Decreto reduz horário de estabelecimentos e serviços para diminuir fluxo de pessoas nas ruas

21/04/2020 18h02 - Atualizada em 21/04/2020 18h35
Por Carol Menezes (SECOM)

Uma nova edição do decreto estadual 609/2020, que trata sobre as medidas restritivas voltadas ao enfrentamento do novo coronavírus, trouxe mudanças no horário de início e término de funcionamento dos estabelecimentos industriais, comerciais e de serviços. O objetivo da medida, voltada unicamente às atividades que não foram suspensas até o momento, é garantir que o fluxo de pessoas nas ruas seja o menor possível, principalmente nos transportes coletivos. A Secretaria de Segurança Pública (Segup) atuará diretamente nessa fiscalização, com apoio das polícias Civil e Militar, e de outras estruturas.

"Neste momento, não estamos levando em consideração os impactos econômicos, e sim um meio de evitar que a contaminação da Covid-19 atinja picos que não possam ser absorvidos pelas redes de saúde pública e privada", explica o secretário de Estado de Desenvolvimento Econômico, Mineração e Energia, Adler Silveira. "A gente faz questão de deixar claro que o que já estava fechado, continua fechado: escolas, shoppings centers, academias, bares, casas noturnas, restaurantes para consumo no local, etc. Buscamos um modelo focado no achatamento da curva de contágio", reforçou o titular da Sedeme.  

O decreto, publicado em edição extra do Diário Oficial do Estado de 20 de abril (DOE 34.190), abarca 25 categorias e estabelece horários de abertura entre 6h e 11h e de fechamento entre 15h e 22h. A determinação não é válida para estabelecimentos que funcionam 24h, que continuam com seu horário normal de funcionamento.

"O que existe hoje, principalmente na Região Metropolitana é a padronização do 8h às 18h, com exceção de áreas como construção civil e padarias, por exemplo, que tem suas peculiaridades. O decreto traz uma nova modelagem desses expedientes, para garantir redução de fluxo de pessoas nos horários de pico", detalha Adler, levando em consideração que quando se está na rua é comum a busca por outros serviços além do próprio trabalho - farmácia, barbearia, supermercados, etc. "Se eu entro mais cedo, eu saio mais cedo.

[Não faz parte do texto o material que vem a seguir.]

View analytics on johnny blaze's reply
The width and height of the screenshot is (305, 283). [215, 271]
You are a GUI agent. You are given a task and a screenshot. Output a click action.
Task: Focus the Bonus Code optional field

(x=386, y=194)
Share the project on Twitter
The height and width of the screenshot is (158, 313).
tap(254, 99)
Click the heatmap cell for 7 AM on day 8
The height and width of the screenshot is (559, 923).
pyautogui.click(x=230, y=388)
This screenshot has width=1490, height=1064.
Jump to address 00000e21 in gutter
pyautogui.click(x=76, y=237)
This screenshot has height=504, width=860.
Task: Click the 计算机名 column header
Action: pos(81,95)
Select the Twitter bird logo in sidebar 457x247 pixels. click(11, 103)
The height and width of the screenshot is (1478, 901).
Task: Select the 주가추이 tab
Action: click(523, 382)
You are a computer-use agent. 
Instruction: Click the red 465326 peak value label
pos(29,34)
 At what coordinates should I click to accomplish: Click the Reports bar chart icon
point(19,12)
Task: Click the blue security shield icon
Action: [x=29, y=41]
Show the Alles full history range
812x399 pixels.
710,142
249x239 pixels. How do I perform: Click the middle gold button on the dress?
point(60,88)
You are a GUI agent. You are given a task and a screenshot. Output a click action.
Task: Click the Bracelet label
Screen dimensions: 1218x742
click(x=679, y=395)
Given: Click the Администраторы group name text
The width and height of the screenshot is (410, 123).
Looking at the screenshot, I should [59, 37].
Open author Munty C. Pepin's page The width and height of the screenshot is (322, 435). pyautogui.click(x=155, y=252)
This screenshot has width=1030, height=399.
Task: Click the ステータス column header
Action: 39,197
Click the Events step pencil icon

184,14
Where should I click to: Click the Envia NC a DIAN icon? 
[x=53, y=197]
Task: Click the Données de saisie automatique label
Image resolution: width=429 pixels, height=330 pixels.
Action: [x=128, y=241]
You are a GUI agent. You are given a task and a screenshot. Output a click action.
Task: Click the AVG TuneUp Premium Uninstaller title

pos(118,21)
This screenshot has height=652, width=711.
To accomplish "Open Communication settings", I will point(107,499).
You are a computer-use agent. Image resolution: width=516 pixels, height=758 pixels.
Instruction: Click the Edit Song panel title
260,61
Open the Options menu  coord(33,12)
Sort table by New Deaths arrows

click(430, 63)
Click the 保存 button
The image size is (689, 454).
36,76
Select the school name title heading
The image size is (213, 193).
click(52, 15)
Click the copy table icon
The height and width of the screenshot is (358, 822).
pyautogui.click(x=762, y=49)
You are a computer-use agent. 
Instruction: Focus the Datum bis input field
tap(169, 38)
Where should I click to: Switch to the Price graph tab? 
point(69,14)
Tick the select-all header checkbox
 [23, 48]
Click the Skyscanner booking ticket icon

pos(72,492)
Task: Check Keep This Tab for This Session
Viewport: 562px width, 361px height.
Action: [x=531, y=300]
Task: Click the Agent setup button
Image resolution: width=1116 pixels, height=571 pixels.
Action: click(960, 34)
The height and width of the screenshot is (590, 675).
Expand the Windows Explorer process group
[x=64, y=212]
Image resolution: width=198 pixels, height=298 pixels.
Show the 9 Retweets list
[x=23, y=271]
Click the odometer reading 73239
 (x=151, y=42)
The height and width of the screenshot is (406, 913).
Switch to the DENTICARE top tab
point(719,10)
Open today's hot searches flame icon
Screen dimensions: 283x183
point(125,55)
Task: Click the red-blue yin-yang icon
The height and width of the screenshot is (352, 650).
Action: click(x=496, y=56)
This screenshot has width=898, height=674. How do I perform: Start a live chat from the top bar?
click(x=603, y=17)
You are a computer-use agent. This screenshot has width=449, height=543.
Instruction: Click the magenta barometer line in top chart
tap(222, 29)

Se entro às 11h, vou até 22h, e assim é possível uma segregação por grupo de horário nas atividades econômicas", avalia.

O cronograma foi montado a partir de dados do Cadastro Geral de Empregados e Desempregados (Caged) estadual, que ajudaram a obter um levantamento da movimentação de trabalhadores por turno e tipo de atividade profissional. "Não há reabertura de serviços que foram suspensos anteriormente; o que estamos fazendo é uma reorganização de espaços que seguem em funcionamento. E pedimos para que todos, tanto os donos dos estabelecimentos quanto a própria população, tenham o bom senso de acatar os horários", sensibilizou o secretário.